L’intérêt pour la céramique paestane apparaît au début du XIXe siècle, avec la découverte, en 1805, de deux tombes dans la nécropole près de Porta Aurea, à Paestum. Ces fouilles, menées par le surintendant des antiquités du Royaume de Naples et des Deux-Siciles, ont permis de trouver un grand nombre de vases figurés. Ces découvertes accordent alors à Paestum une place importante pour la production de vases à figures rouges, d’autant plus que cette production est aujourd’hui connue par la signature de deux peintres, Astéas et Python, ce qui est exceptionnel.

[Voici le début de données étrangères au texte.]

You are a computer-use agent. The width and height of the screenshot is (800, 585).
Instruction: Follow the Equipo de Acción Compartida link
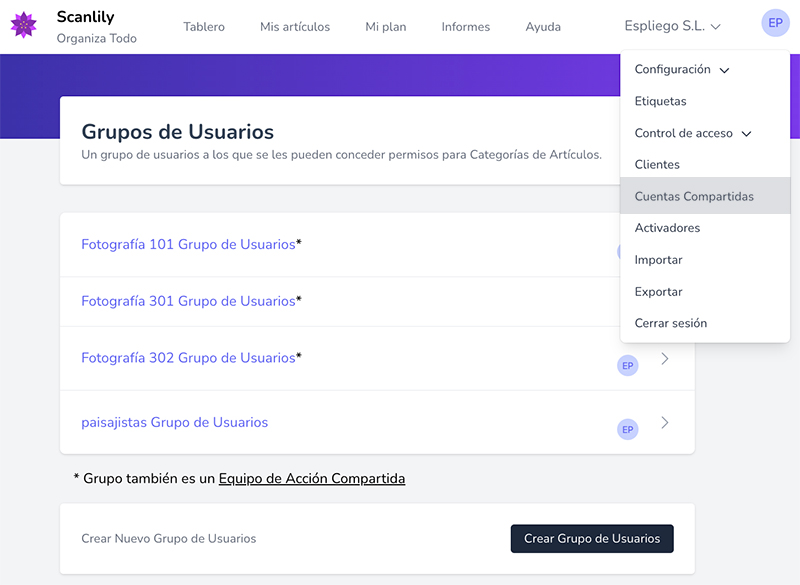click(312, 479)
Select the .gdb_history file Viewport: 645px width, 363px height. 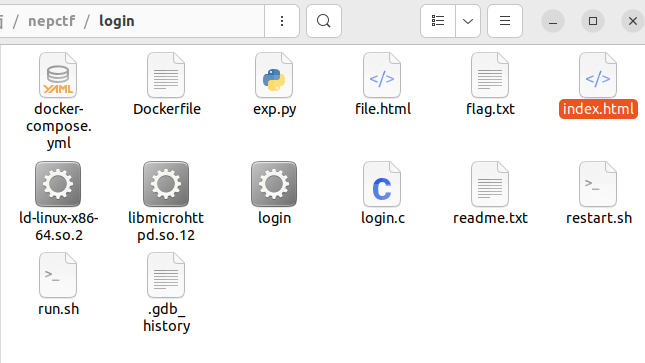click(166, 275)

L’origine de la production paestane est liée à la production sicéliote. Le premier atelier paestan de vases à figures rouges est daté de 390-380 av. J.-C. et se place en rupture avec les productions italiotes plus anciennes, celles de Métaponte et de Tarente. Selon certains chercheurs, des Sicéliotes auraient fuit la tyrannie de Hiéron de Syracuse et se seraient alors réfugiés à Paestum durant cette période. Parmi eux, des artisans sicéliotes auraient lancer une production de vases à figures rouges, dont le groupe de Dircé, le groupe de Prado Fienga et le groupe du Peintre du Louvre K 240. Les vases à figures rouges sicéliotes permirent d’établir les premiers canons stylistiques de la production paestane, qui a développé par la suite un style qui lui est propre. Les ateliers de productions de vases à figures rouges de Paestum sont très productifs. Les vases ne sont pas seulement exportés aux régions voisines mais aussi en Campanie et dans les cités Éoliennes.

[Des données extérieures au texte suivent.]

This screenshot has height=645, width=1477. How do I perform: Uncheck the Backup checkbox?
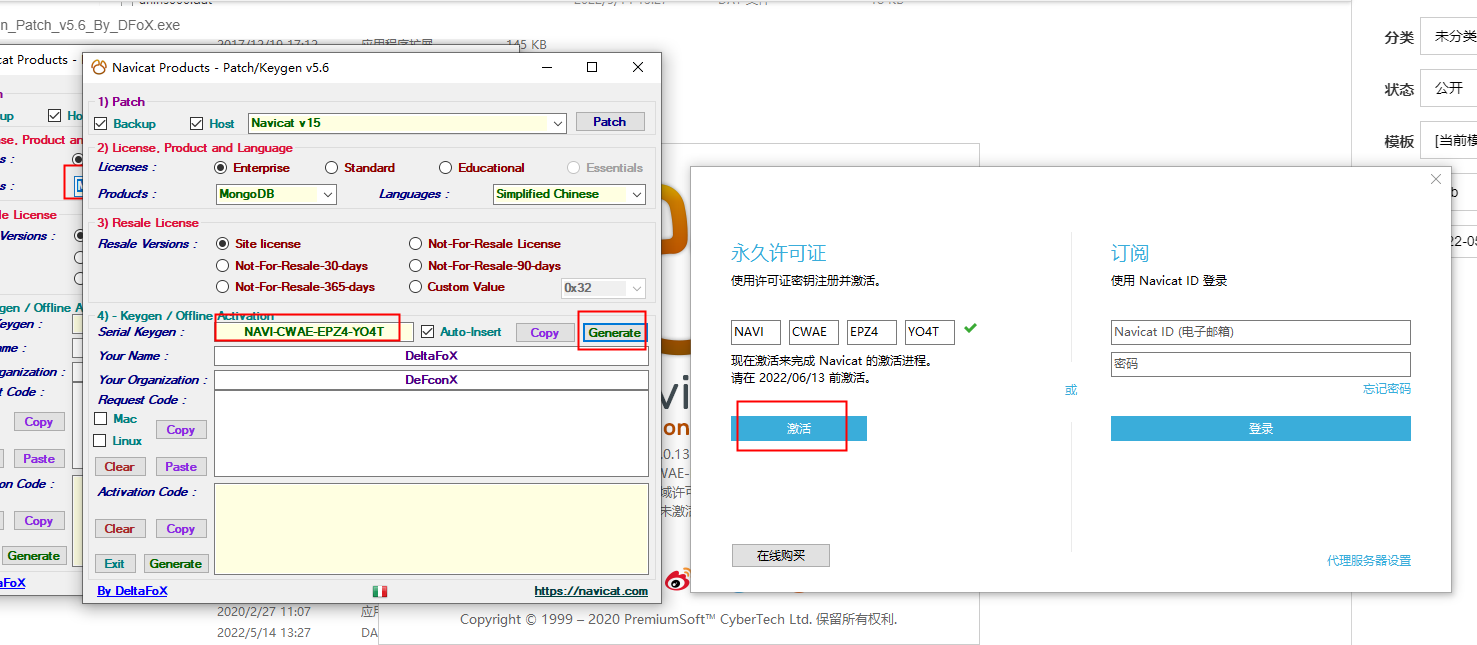pos(101,123)

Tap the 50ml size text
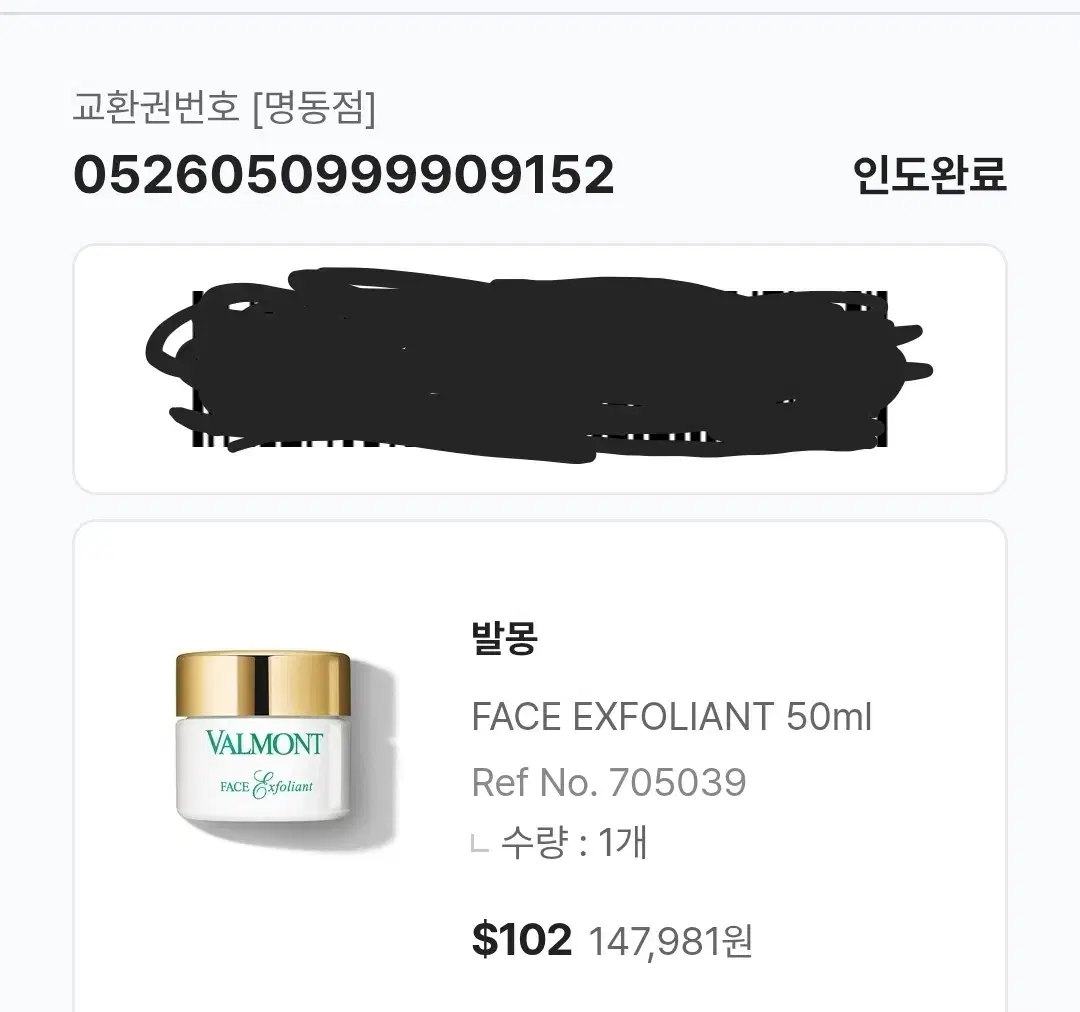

Paestum se situe en Campanie, dans la région de Salerne où l’argile a une couleur brune orangée. Cette couleur permet de différencier la production paestane des productions d’Italie du Sud. La seconde caractéristique qui permet de la différencier des autres ateliers italiotes est le choix des formes donnés aux vases. La plupart sont des cratères, notamment des cratères en cloche, on retrouve plus rarement des cratères à volutes et jamais de cratères à colonnettes. On y trouve également des amphores et des hydries en grand nombre. Même si quelques exceptions sont notables, les formes utilisées par la production de Paestum sont des vases de grandes dimensions qui permettent un décor et une iconographie plus complexes.

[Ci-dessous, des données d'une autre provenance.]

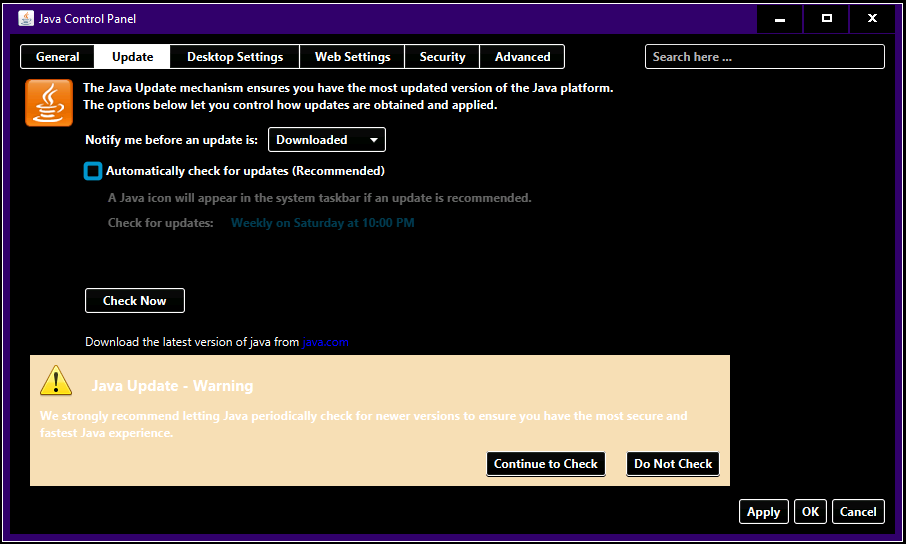Open the Advanced tab

click(x=522, y=57)

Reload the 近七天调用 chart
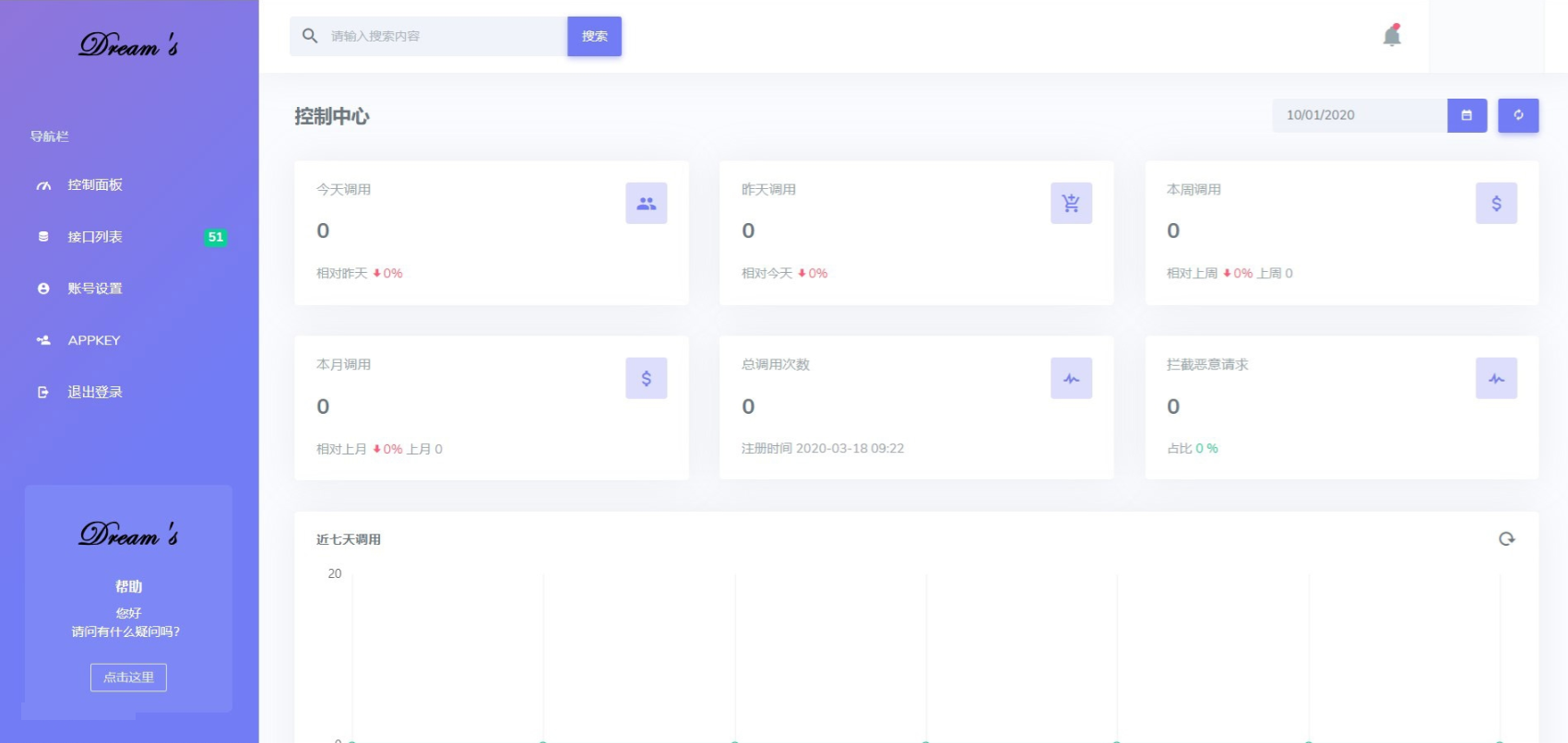pyautogui.click(x=1506, y=539)
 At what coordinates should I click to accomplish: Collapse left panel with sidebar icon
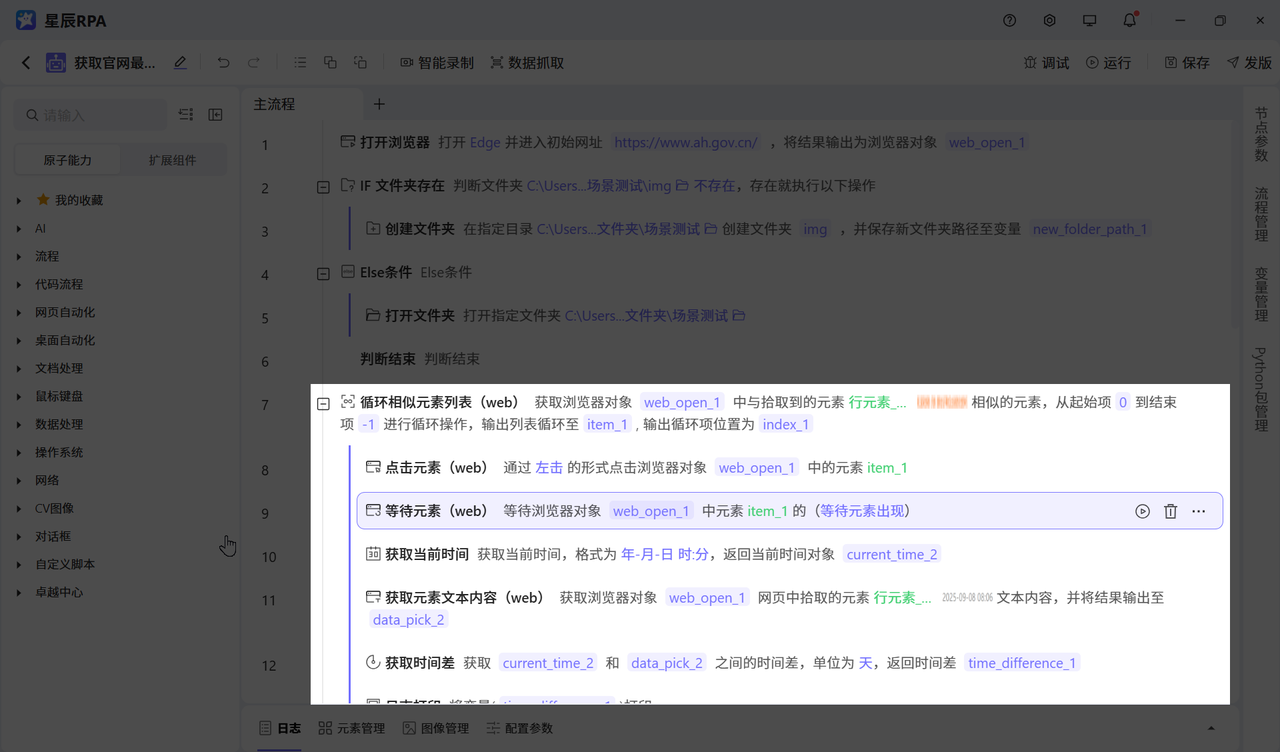tap(215, 114)
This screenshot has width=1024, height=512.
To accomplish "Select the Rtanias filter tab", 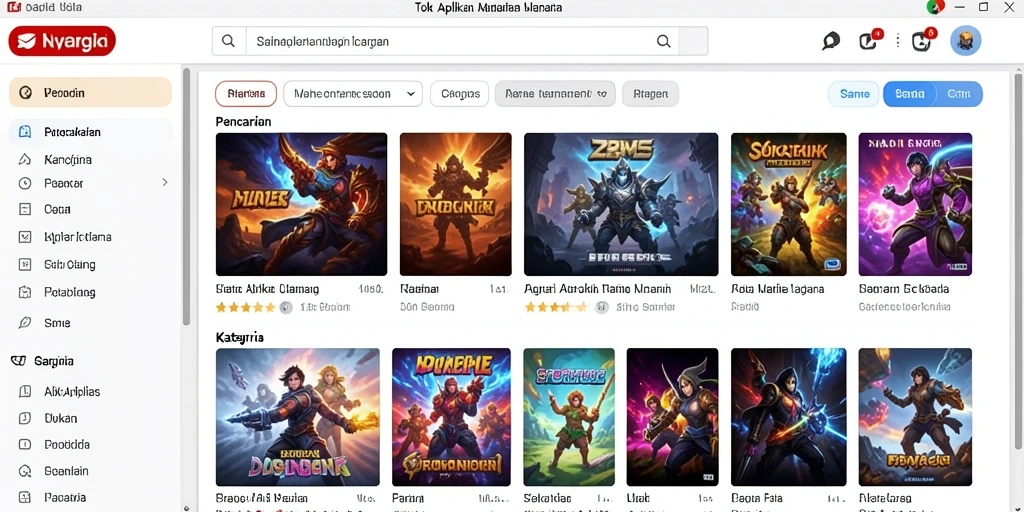I will pos(246,94).
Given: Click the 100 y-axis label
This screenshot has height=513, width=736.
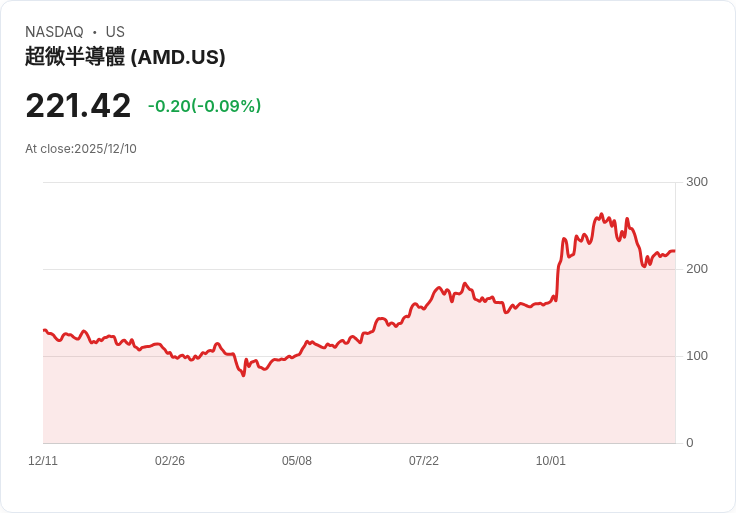Looking at the screenshot, I should tap(697, 356).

Les peintres paestans ont développé l’encadrement des scènes iconographiques, déjà présent dans l’art sicéliote. Ces cadres sont composés de palmettes ou < framing palmette >, de volutes, de motifs végétaux comme la < fleur d’Astéas > sur les côtés et d’une frise de méandres ou postes sous les scènes.
En ce qui concerne l’iconographie, les scènes mythologiques sur les vases paestans possèdent une composition particulière, avec deux registres : les divinités qui observent la scène d’en haut et la scène principale dans la partie inférieure. Pour la mythologie, les thèmes iconographiques les plus fréquents de l’art paestan sont les scènes dionysiaques, reconnaissables par la présence du dieu tenant son thyrse et portant la couronne de lierre ou de vigne. Il peut être seul, ou accompagné de sa thiase, les ménades et les satyres, ou parfois absent et seulement évoqué par la présence de son cortège. Parfois Dionysos se retrouve dans une scène théâtrale, avec un masque comique. Le théâtre, en particulier la comédie, a inspiré les scènes phlyaques, avec des sujets élaborés. Le troisième thème iconographique le plus représenté est celui des préparations de noces, notamment sur les lébètes gamikoi, vases intimement liés à ces cérémonies. Certaines scènes sont particulièrement rares comme les scènes de retour de guerriers ou encore les scènes funéraires. Les vases paestans se caractérisent également par la présence de personnages génériques sur de nombreuses images.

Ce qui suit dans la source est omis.